THE TASK >> Copy the data verbatim and leave out every picture.

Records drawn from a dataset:
______________________________

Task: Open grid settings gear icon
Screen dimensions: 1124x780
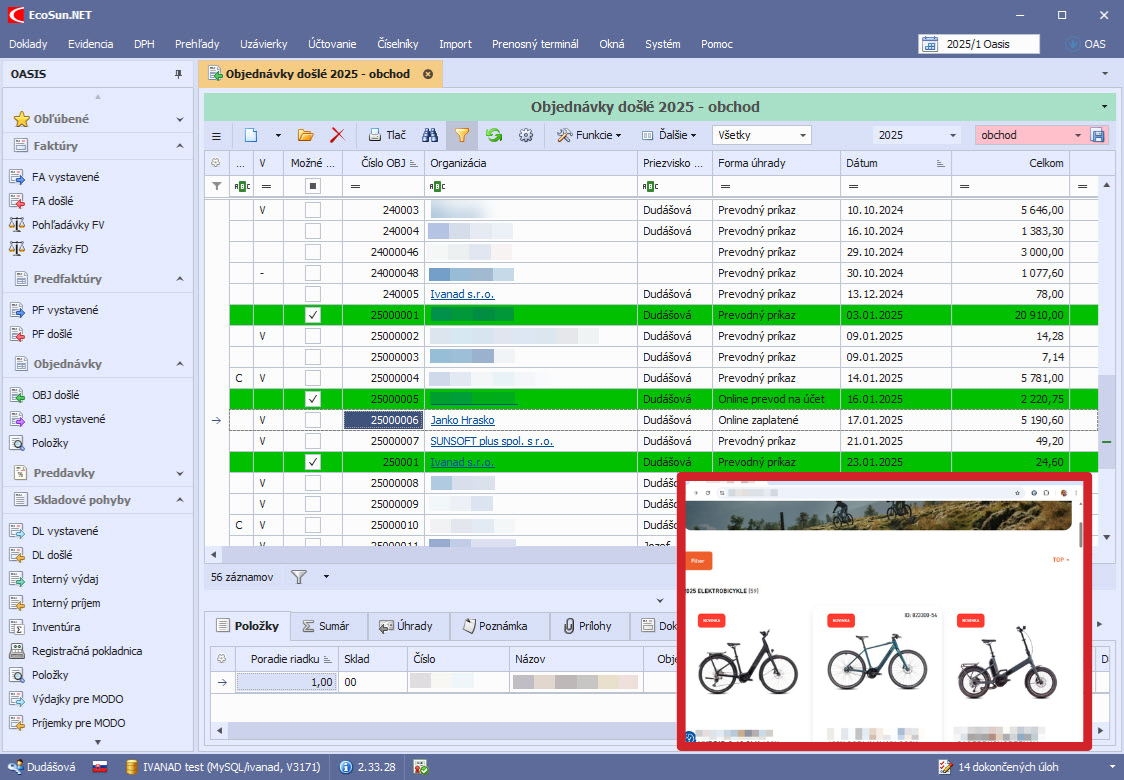Action: [525, 135]
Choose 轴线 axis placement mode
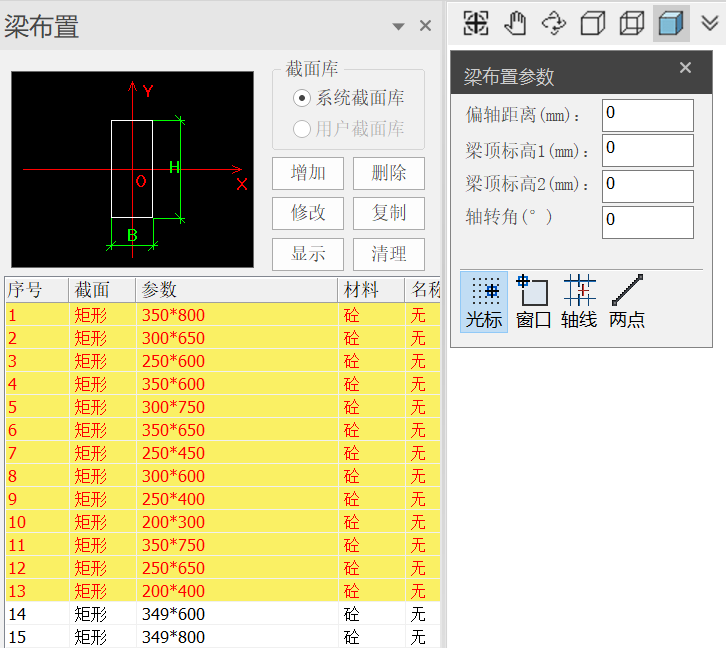This screenshot has height=648, width=726. [x=579, y=302]
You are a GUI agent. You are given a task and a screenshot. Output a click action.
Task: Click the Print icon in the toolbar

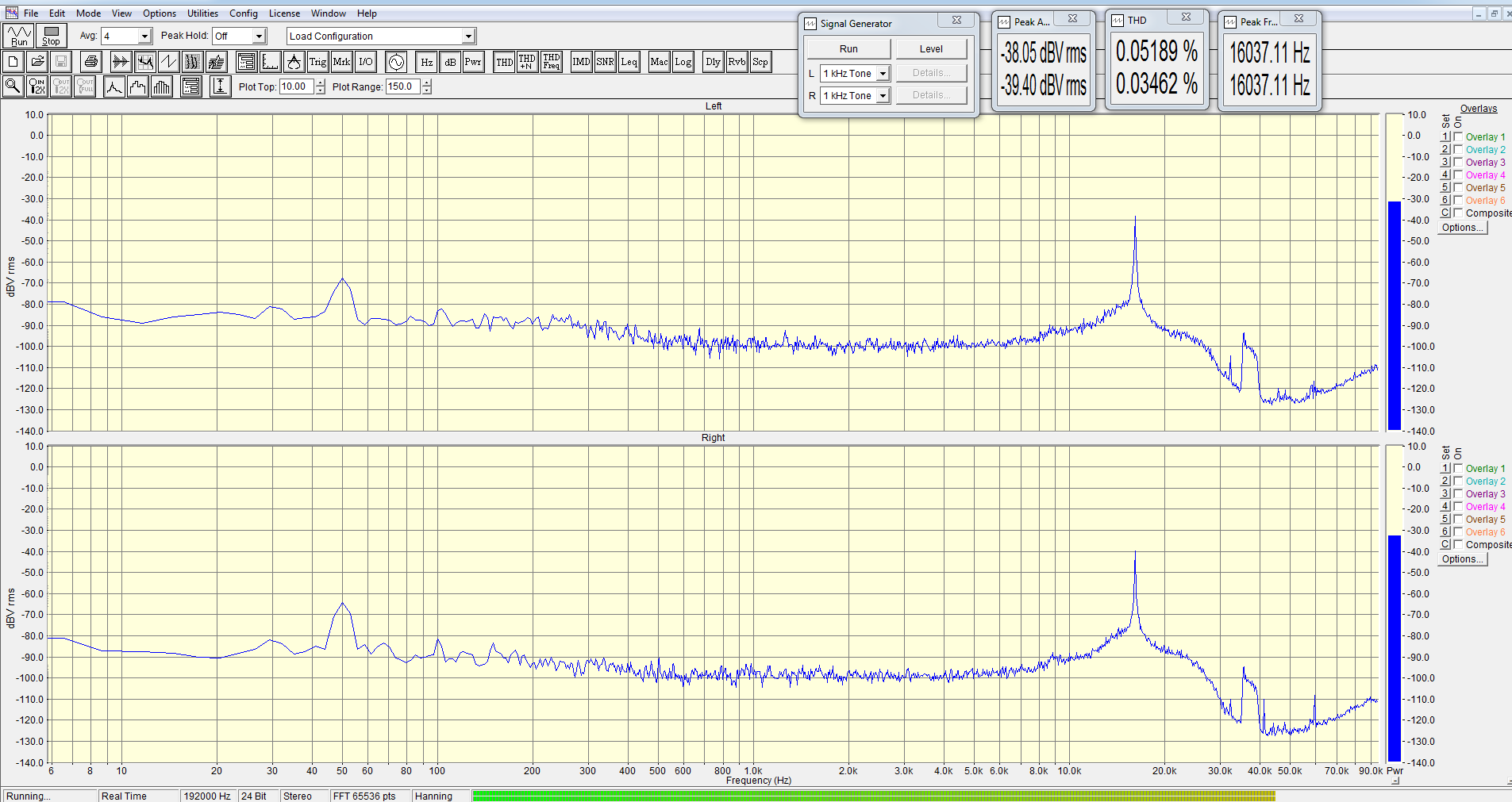point(91,62)
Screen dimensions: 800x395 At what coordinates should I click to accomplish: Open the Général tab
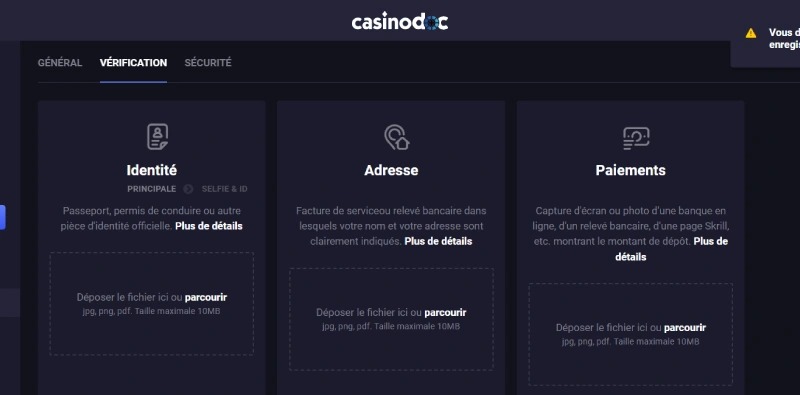click(60, 63)
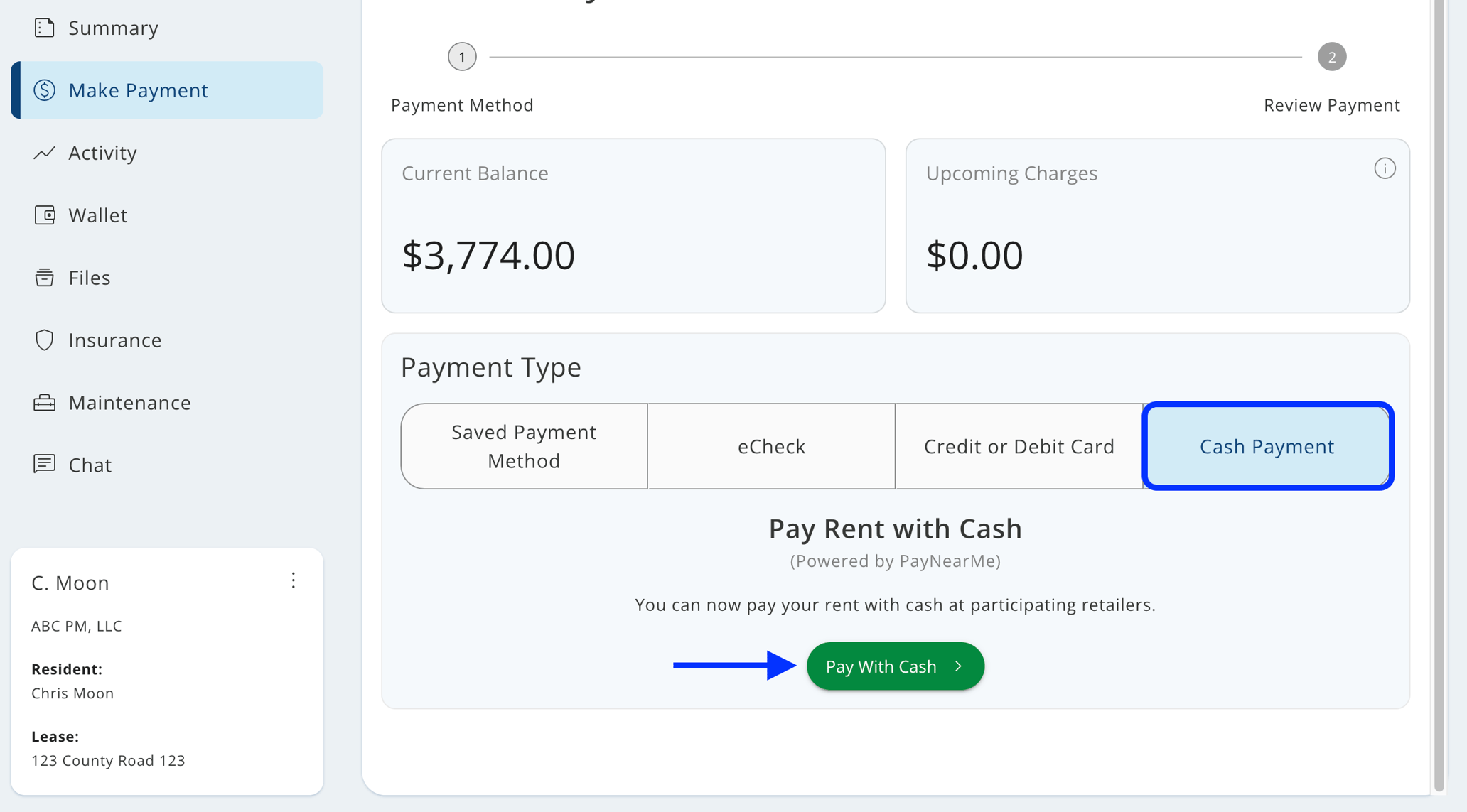The width and height of the screenshot is (1467, 812).
Task: Open the Summary section icon
Action: (45, 27)
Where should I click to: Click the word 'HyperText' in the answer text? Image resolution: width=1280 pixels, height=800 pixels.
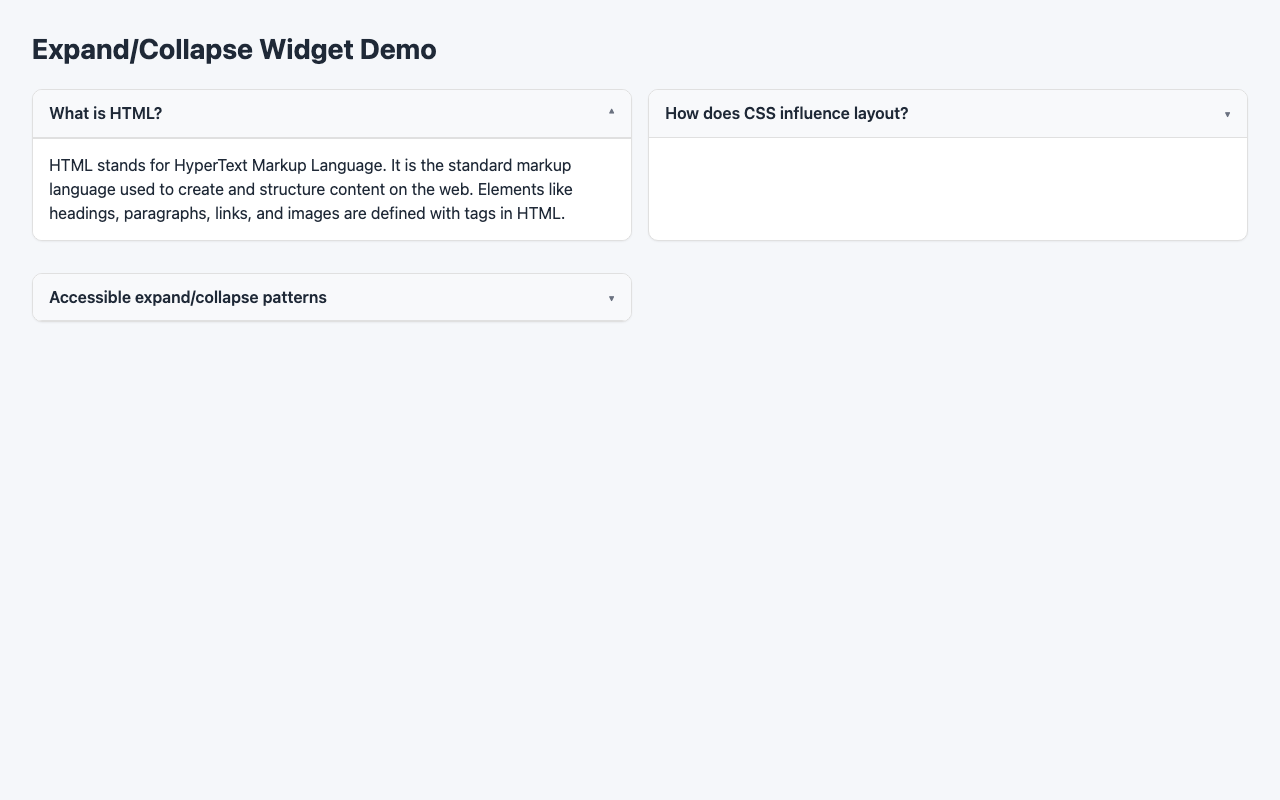tap(212, 165)
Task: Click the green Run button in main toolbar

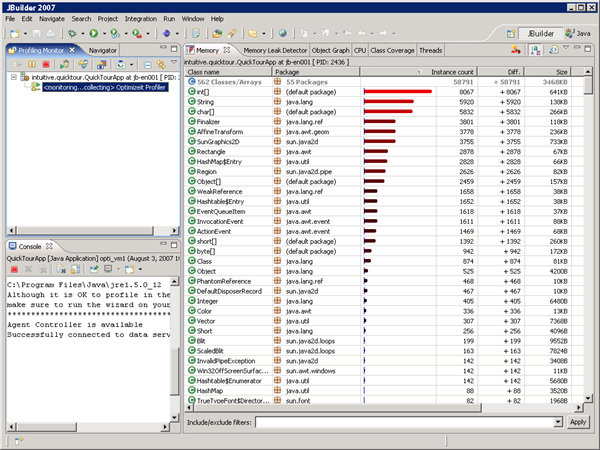Action: [x=95, y=33]
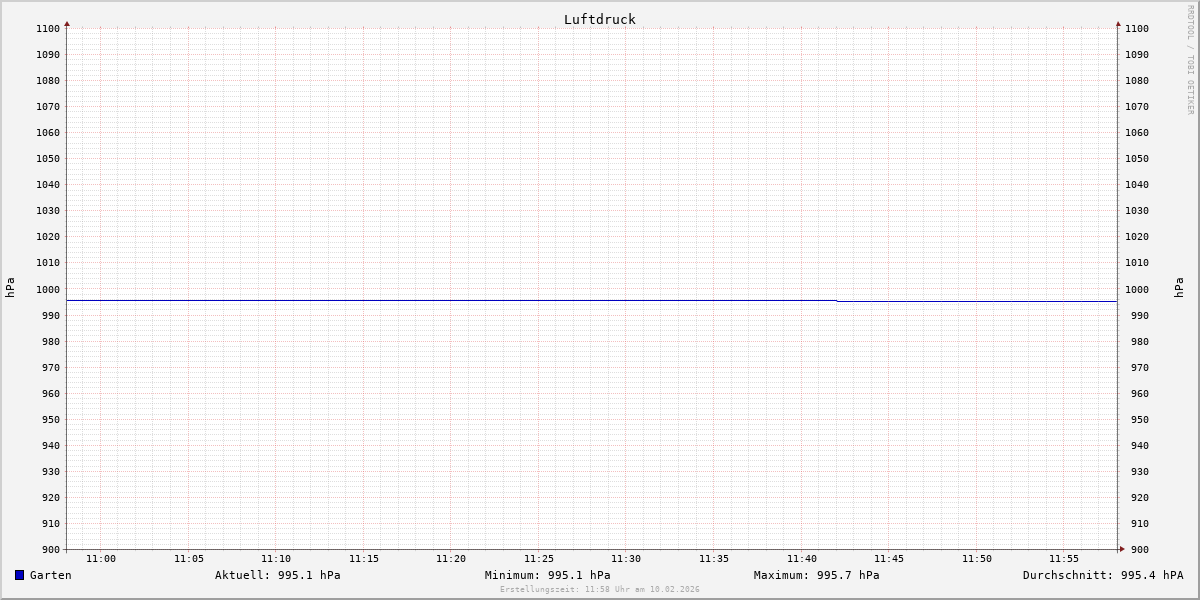This screenshot has height=600, width=1200.
Task: Click the hPa unit label on left side
Action: (x=10, y=288)
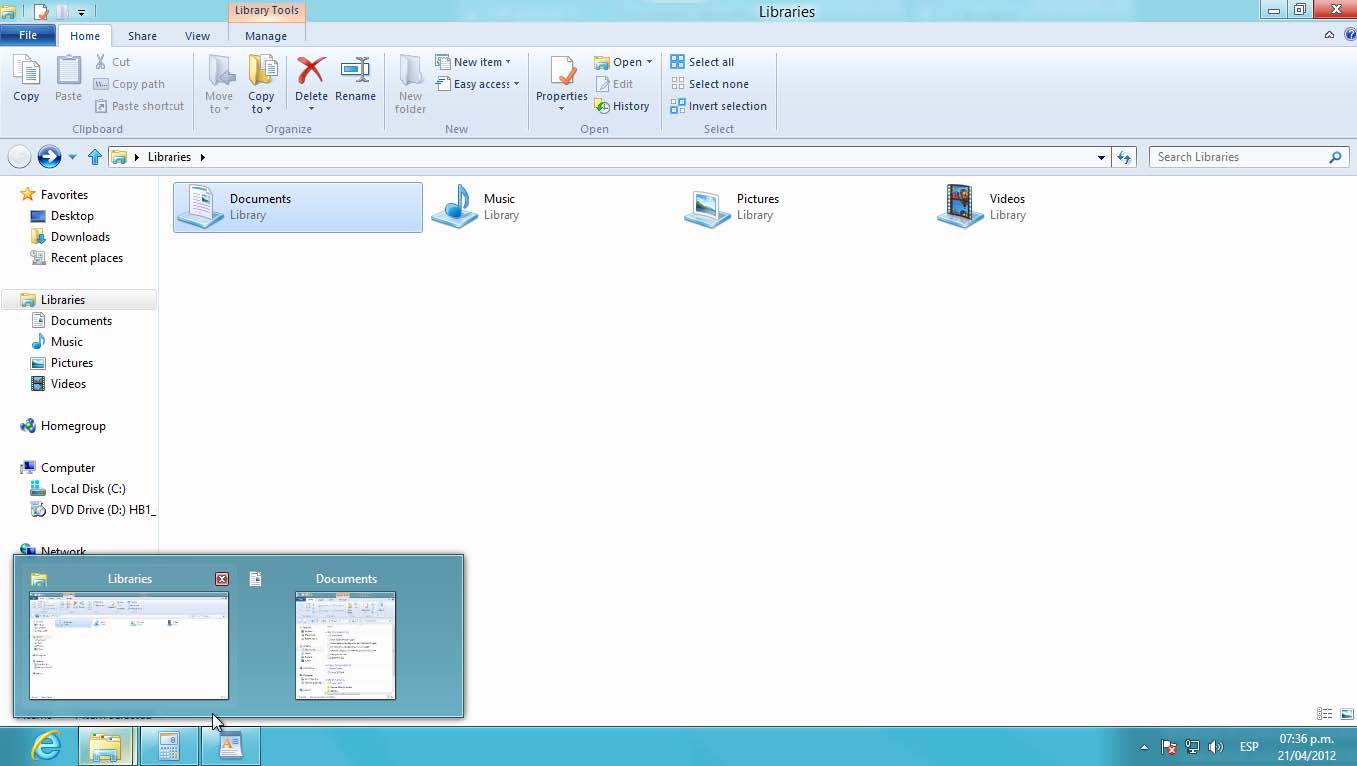Refresh the Libraries address bar

pos(1125,157)
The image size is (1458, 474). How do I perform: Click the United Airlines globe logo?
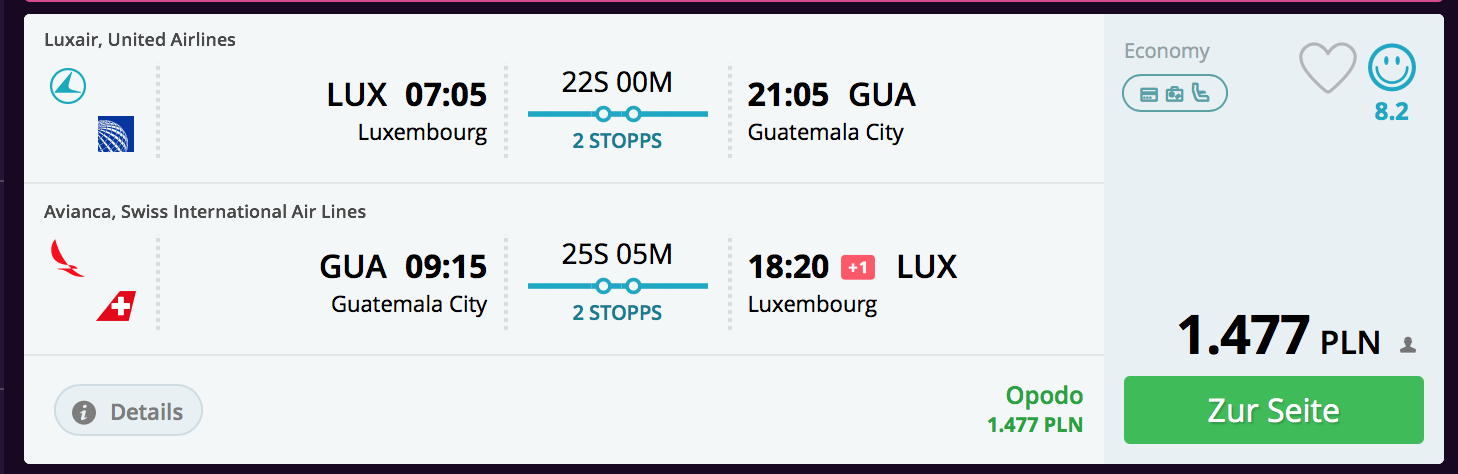coord(116,134)
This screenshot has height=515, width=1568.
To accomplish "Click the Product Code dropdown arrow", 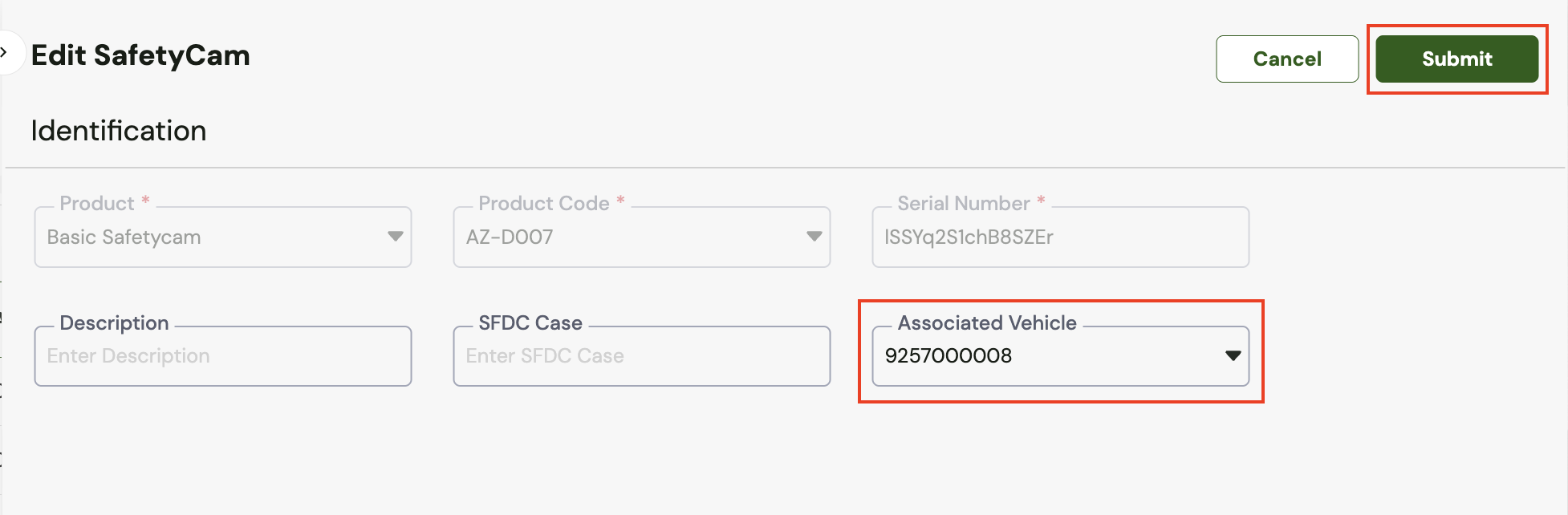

______________________________

WRITTEN SOLUTION >>
Task: Open grid settings gear icon
Screen dimensions: 1124x780
Action: [525, 135]
Choose 轴线 axis placement mode
This screenshot has height=648, width=726. [x=579, y=302]
You are a GUI agent. You are given a task and a screenshot. Output a click action.
Task: Click the Print icon in the toolbar

point(91,62)
Screen dimensions: 800x395 At what coordinates should I click to accomplish: Open the Général tab
click(60, 63)
The width and height of the screenshot is (1467, 812).
Task: Open the Summary section icon
Action: (45, 27)
Where should I click to: Click the word 'HyperText' in the answer text? Image resolution: width=1280 pixels, height=800 pixels.
tap(212, 165)
Task: Click the green Run button in main toolbar

Action: [x=95, y=33]
This screenshot has height=600, width=1200.
Task: Click the hPa unit label on left side
Action: (x=10, y=288)
Refresh the Libraries address bar

pos(1125,157)
The image size is (1458, 474). How do I perform: Click the United Airlines globe logo?
coord(116,134)
This screenshot has height=515, width=1568.
To accomplish "Click the Product Code dropdown arrow", 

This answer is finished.